Days before his January 2017 inauguration, President Trump announced that New York City real estate developers Richard LeFrak and Steve Roth would head a new “infrastructure council.” The body would advise the president on how to rebuild America’s moribund roads, bridges, broadband networks, veterans hospitals and more. It was among Trump’s major domestic policy initiatives, a pledge to invest in the roots of the homeland.
But by October 2017, the White House took the official position that the infrastructure council never actually existed. The claim came in response to a federal lawsuit brought by nonprofit group Food & Water Watch in July 2017.
In the lawsuit, which remains ongoing, Food & Water Watch argues that the LeFrak and Roth-led council operated but did not comply with the Federal Advisory Committee Act and its disclosure rules, which require meeting minutes to be recorded.
“They [had] what we now know were extensive meetings with the White House, none of it was revealed to the public,” said Corey Ciorciari, policy director for good government group Democracy Forward, whose lawyers filed the suit on behalf Food & Water Watch.
This summer, a federal judge granted the plaintiffs discovery to determine if the infrastructure council — now disbanded — was indeed acting as a policymaker from behind the curtains.
In its response to the order, the White House acknowledged 13 instances in which members of the infrastructure council and the White House either met in person, exchanged emails or spoke by phone.
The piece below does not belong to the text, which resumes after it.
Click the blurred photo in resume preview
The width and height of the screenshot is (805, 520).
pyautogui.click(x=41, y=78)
But the government added a massive caveat, arguing that those talks were about “the purpose and function of the Infrastructure Council itself.” In other words, those 13 communications were about how to form a council and suss out what it would do, not actions of an established body.
“No draft, proposal or issuance of any group recommendation, advice or report regarding infrastructure policy as a result of these ‘preliminary discussions’ has been identified,” the White House attorneys wrote.
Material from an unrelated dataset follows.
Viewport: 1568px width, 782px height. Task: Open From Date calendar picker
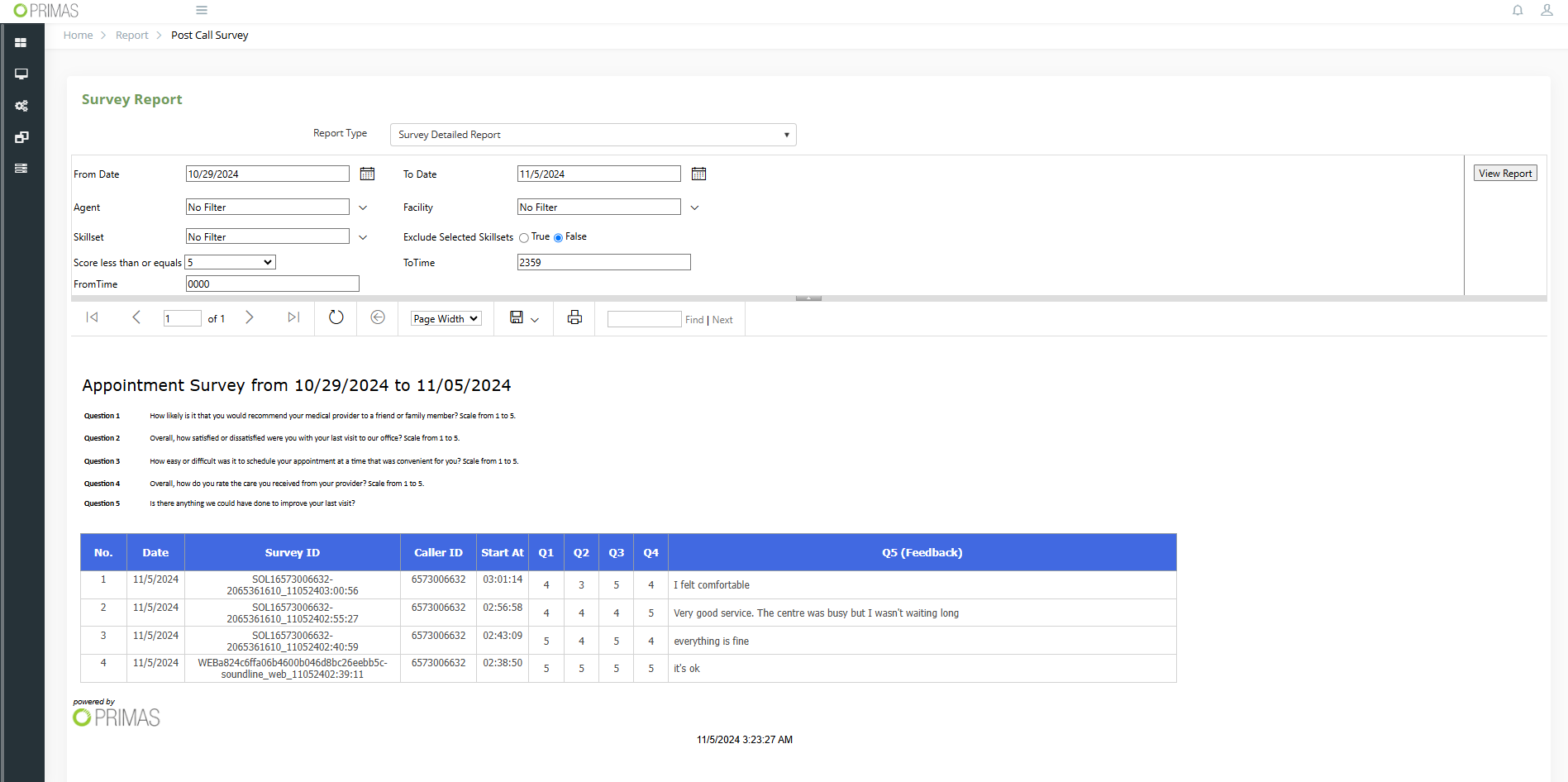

The 13 meetings listed in the government discovery response come with few details, but do show multiple communications between the likes of Roth, who is the head of Vornado Realty Trust; Reed Cordish, the former senior White House adviser (who has been a business partner of Jared Kushner); Lefrak; and Joshua Harris, CEO of private equity giant Apollo Global Management.
While the government did admit that policy had been discussed among some of these individuals at some point, it maintained that it was only in the context of what issues the council would handle.
What precisely was discussed and by whom could shed light on whether the meetings violated FACA, which is designed to make information about such policy discussions available to the public.
Representatives for LeFrak declined to comment and the White House did not respond to a request for comment.
Meanwhile, attorneys for Democracy Forward have asked the court to grant additional discovery and have criticized the “dearth of detail” in the White Houses’ initial responses, which they say “fail[ed] to demonstrate that a reasonable inquiry was taken.”
In its responses, White House lawyers have also cited some previous rulings to give the impression that the council could be considered more of a “task force” of private advisors who did not necessarily give advice as a group (the president is entitled to receive confidential advice from such advisers as he pleases, they say). Democracy Forward attorney Karianne Jones called that legal argument “a stretch.”
“What we saw from the [discovery] is that people that Trump has publicly stated will be on his infrastructure council are meeting multiple times a month with top White House officials who are tasked with developing infrastructure policy, talking about infrastructure policy. If that’s not an advisory committee I don’t know what is,” Jones said.
Both sides await a judge’s decision on additional discovery.
In August of last year, just a few weeks after the Food & Water Watch lawsuit was filed, the White House decided to nix the infrastructure council altogether, “acknowledging,” according to the Wall Street Journal, that the president’s stance on racist and anti-Semitic protests in Charlottesville, Virginia would cause public relations issues for some of its members.
In January of 2018, the Trump White House presented a $200 billion “blueprint” for infrastructure, which it hoped would spur on $1.3 trillion in private sector investment over the next decade. But there has been no movement on this framework in Congress. The Trump campaign’s economic advisors had previously proposed a $1 trillion plan that would have entailed mostly private investment in public projects.